With the Bank of England warning that the country is on the brink of recession, the pressure is on the new Prime Minister, Rishi Sunak, and the new Chancellor of the Exchequer, Jeremy Hunt, to make the right decisions for the UK economy.
What is the Autumn Statement?
The Autumn Statement is the government’s ‘medium-term fiscal plan’, which will specify the country’s economic policies for the foreseeable future. It will be accompanied by economic forecasts from the Office for Budget Responsibility.
The main aims of the plan will be to fill the UK’s fiscal deficit (estimated between £40-£50 billion) and boost economic growth.
When is the Autumn Statement 2022?
The Autumn Statement 2022 will be announced by the Chancellor of the Exchequer to the House of Commons on Thursday 17th November (time to be confirmed).
What changes have been announced so far?
In an emergency statement on Monday 17th October – Jeremy Hunt’s first public announcement as Chancellor of the Exchequer – it was announced that there would be significant changes to the policies detailed in the Mini Budget.
These changes included:
- The Basic Rate of income tax would remain at 20% ‘indefinitely’ rather than decreasing to 19% in April next year
- Cuts to dividend income tax rates would no longer go ahead as planned
- IR35 off-payroll working reforms (introduced in 2017 and 2021) would remain in place
- VAT-free shopping scheme for non-UK visitors would be scrapped
- Freeze on alcohol duty rates would be scrapped
- The Energy Price Guarantee will expire in April 2023 rather than last two years, with a review taking place to establish the level of support that should continue beyond this date
What changes could be announced in the Autumn Statement 2022?
There has been a lot of speculation surrounding the contents of the Autumn Statement. Aside from the changes shared during the emergency statement in October, no actual policies have been confirmed by the UK government.

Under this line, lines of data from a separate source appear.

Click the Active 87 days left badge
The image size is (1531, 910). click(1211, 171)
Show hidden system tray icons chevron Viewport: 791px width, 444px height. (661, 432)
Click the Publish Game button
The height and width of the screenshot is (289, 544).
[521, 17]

The Autumn Statement has been an ongoing discussion across our tax division and our tax partners have their own theories about what changes could potentially be made. From freezes to reversals, here are some of the policies that could feature in the UK’s upcoming budget:
Potential policy | Potential impact |
Reduction in VAT rate | A lower VAT rate would hopefully boost consumer spending and decrease inflation rate |
Freezing of income tax thresholds for a prolonged period of time | Frozen thresholds will eventually lead to more workers becoming eligible to pay higher rates of income tax |
A variation of the health and social care levy to return | Re-introducing some form of health and social care levy would mean more funds for the NHS but less disposable income for taxpayers and a greater cost for businesses |
Increase in Capital Gains Tax rates and amendment to Capital Gains Tax free uplift on assets at death | Increasing CGT rates would have a negative impact on businesses and investors. An amendment to CGT free uplift on death could mean that a bereaved person’s assets become liable for CGT. |
Abolition of Business Asset Disposal Relief | If the Business Asset Disposal Relief is abolished, it would result in businesses paying more CGT and could discourage growth and investment |
Abolition or reduction of the £2k dividend allowance | Abolishing or reducing the current dividend allowance would mean that all business shareholders, from company directors to employee shareholders, pay more dividend tax. It would also mean that people with annual dividends beneath the £2k threshold would become eligible to pay dividend tax. |
Further increase in dividend income tax rates | Increasing dividend income tax rates would affect all business shareholders |
Reversal of recent changes to Stamp Duty Land Tax | The Mini Budget planned to increase the Stamp Duty Land Tax threshold from £300,000 to £425,000 for first-time buyers and from £125,000 to £250,000 for all buyers. If these changes are reversed, it could discourage some people from buying residential property. |
Increase or extension of temporary windfall tax for oil and gas companies on profits from extracting oil and gas | An extension would mean that energy companies would have to continue paying higher tax on profits earned from extracting UK oil and gas, while an increase would mean they have to pay more. The current rate is 25%. |
Some form of wealth-associated tax | Higher earners may be negatively impacted by the introduction of a wealth-associated tax |
Abolition of ‘Non-dom’ status | ‘Non-domicile’ tax status applies to UK residents whose permanent homes are abroad and gives exemption from income tax. Abolition of this status could lead to the people affected leaving the country. |
Removal or reduction of certain tax reliefs, such as basic rate relief on pension contributions | Removing or reducing tax reliefs would leave many people liable to pay greater amounts of tax at a time when individuals are struggling financially as a result of the cost of living crisis |
Increase the National Minimum Wage | Increasing the National Minimum Wage would help low income workers amidst the challenges of the cost of living crisis, but it would also increase staff costs for employers |
Lower the threshold for the 45% additional rate of income tax | If the government lowers the threshold for the highest rate of income tax, more taxpayers would become eligible to pay 45% rather than the higher rate of 40% |
The changes listed above are of course speculative and the actual policies will not be disclosed until the Autumn Statement 2022 on Thursday 17th November.